Member of the National People's Assembly for Catió and Komo
- Incumbent
- Assumed office 2014

Personal details
- Party: PAIGC

= Dan Ialá =

Bissau-Guinean politician

Dan Iala N’Canha Baranção, commonly known as Dan Ialá, is a Bissau-Guinean politician from the African Party for the Independence of Guinea and Cape Verde (PAIGC). She was first elected to the National Assembly in the 2014 general election and appointed Second Secretary of the Parliamentary Bureau.
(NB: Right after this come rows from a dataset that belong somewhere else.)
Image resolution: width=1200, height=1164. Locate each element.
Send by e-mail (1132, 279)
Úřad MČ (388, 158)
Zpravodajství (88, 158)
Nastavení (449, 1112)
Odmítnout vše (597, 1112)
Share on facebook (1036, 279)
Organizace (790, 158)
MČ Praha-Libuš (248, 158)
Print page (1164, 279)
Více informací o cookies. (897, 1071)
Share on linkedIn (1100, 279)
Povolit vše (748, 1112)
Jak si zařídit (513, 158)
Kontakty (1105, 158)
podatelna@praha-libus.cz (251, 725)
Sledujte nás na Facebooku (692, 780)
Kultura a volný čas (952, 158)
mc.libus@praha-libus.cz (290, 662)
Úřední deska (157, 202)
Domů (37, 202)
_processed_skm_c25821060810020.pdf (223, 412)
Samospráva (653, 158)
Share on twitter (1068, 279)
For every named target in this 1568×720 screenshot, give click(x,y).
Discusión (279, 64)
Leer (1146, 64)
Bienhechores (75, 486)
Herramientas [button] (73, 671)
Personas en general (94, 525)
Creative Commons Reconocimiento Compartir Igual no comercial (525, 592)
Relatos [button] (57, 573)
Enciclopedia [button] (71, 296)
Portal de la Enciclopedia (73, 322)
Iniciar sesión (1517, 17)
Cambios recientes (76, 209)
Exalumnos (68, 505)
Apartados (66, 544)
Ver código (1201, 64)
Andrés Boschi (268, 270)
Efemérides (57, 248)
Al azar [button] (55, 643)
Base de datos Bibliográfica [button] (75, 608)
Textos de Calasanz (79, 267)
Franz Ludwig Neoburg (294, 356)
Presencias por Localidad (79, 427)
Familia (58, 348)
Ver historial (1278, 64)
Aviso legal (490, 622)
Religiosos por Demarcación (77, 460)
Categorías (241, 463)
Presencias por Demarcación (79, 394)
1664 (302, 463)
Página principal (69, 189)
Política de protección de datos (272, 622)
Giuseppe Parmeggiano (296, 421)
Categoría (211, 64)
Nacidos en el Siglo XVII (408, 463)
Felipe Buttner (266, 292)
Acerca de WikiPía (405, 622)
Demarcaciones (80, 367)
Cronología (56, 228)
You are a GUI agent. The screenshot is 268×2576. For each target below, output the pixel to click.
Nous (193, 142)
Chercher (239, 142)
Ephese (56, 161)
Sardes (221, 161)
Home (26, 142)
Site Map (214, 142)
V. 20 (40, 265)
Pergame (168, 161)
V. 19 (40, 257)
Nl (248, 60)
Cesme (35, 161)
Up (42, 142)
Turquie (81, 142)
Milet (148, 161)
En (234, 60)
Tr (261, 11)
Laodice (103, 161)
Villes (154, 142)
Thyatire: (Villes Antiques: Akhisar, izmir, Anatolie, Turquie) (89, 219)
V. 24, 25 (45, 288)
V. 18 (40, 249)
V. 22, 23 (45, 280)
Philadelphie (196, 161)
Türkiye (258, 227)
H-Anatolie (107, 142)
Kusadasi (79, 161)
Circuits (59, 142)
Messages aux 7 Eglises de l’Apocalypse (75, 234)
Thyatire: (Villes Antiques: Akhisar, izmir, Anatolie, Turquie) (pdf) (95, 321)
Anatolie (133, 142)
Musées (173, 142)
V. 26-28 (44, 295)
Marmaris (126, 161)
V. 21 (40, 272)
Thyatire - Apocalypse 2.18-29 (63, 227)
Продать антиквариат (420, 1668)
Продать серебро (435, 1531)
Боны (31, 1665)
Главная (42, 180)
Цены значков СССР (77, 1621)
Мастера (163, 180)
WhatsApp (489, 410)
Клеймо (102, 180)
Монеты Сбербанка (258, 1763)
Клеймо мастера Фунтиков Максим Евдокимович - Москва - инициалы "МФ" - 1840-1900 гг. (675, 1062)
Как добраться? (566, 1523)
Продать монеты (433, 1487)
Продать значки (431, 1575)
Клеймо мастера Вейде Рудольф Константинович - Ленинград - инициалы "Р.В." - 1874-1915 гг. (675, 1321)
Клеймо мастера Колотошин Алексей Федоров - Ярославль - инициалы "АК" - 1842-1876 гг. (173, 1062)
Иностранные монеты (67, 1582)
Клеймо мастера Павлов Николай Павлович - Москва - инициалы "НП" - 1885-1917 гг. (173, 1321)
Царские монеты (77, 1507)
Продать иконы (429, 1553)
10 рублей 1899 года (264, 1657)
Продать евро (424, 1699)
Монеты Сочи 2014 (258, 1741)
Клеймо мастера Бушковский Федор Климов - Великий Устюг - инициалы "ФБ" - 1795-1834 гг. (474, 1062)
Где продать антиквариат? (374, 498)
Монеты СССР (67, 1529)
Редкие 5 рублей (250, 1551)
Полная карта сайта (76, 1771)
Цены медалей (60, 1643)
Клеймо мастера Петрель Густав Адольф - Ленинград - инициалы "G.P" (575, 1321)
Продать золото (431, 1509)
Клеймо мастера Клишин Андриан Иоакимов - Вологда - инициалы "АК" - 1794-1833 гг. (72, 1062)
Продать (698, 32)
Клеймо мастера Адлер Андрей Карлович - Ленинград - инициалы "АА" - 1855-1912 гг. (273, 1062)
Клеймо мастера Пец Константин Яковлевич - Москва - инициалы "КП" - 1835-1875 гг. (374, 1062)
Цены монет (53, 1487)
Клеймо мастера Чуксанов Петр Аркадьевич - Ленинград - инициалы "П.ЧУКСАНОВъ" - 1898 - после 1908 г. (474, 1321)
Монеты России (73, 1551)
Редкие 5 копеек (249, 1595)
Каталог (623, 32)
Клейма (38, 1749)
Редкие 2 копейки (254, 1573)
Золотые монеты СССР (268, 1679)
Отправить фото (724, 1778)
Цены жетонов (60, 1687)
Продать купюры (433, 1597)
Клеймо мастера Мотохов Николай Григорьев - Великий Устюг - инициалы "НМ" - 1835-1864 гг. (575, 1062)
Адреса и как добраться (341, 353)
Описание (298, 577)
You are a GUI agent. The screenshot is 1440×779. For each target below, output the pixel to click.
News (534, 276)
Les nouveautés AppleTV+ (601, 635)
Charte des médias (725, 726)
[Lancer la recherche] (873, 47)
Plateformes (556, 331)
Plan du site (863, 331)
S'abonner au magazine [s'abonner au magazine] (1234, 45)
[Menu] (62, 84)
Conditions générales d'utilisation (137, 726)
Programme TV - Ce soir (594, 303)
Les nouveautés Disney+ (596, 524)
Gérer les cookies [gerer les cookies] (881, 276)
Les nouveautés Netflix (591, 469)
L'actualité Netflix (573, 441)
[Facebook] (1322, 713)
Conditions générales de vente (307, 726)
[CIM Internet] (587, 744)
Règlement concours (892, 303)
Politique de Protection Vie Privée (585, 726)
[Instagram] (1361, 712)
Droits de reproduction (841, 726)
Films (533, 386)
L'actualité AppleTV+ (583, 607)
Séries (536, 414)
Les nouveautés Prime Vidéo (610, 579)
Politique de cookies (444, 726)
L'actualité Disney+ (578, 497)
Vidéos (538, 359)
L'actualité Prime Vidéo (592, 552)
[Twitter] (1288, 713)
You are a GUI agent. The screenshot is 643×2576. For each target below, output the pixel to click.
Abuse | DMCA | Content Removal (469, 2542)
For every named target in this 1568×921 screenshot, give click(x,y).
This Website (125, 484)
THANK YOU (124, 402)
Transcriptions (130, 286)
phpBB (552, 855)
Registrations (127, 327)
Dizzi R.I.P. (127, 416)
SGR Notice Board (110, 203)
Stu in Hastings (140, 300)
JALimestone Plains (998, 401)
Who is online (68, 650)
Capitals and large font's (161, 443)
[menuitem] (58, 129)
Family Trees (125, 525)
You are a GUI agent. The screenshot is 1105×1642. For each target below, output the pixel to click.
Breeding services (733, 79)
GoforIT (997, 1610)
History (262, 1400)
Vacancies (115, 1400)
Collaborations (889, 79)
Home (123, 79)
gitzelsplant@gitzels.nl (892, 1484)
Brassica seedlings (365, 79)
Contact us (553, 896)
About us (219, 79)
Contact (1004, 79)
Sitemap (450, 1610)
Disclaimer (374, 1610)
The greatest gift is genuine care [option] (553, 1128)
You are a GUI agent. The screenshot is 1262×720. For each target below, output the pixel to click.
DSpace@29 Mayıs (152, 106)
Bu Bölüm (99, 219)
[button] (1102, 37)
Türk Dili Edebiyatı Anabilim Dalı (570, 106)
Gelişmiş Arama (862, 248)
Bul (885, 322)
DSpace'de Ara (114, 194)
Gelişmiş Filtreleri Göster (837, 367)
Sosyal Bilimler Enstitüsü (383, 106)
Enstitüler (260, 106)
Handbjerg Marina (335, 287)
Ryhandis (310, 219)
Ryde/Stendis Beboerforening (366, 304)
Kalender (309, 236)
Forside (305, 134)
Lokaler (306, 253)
In 2015, she served as President of the Organising Committees of the 67th Executive Committee session of the African Parliamentary Union and the 38th Conference of Presidents of African National Parliamentary Assemblies. In February 2018, Ialá was elected by the Central Committee members to the Standing Committee of the PAIGC. During the 2019 presidential election, she served as deputy director for the campaign of Domingos Simões Pereira, the PAIGC's candidate. She was re-elected to the National Assembly in 2019 representing the Catió and Komo sectors of the Tombali Region. Following the 2019 election, she was appointed as First Secretary of the Parliamentary Bureau. In February 2020, after the disputed 2019 Guinea-Bissau presidential election, Ialá unsuccessfully attempted to inaugurate Cipriano Cassamá as president.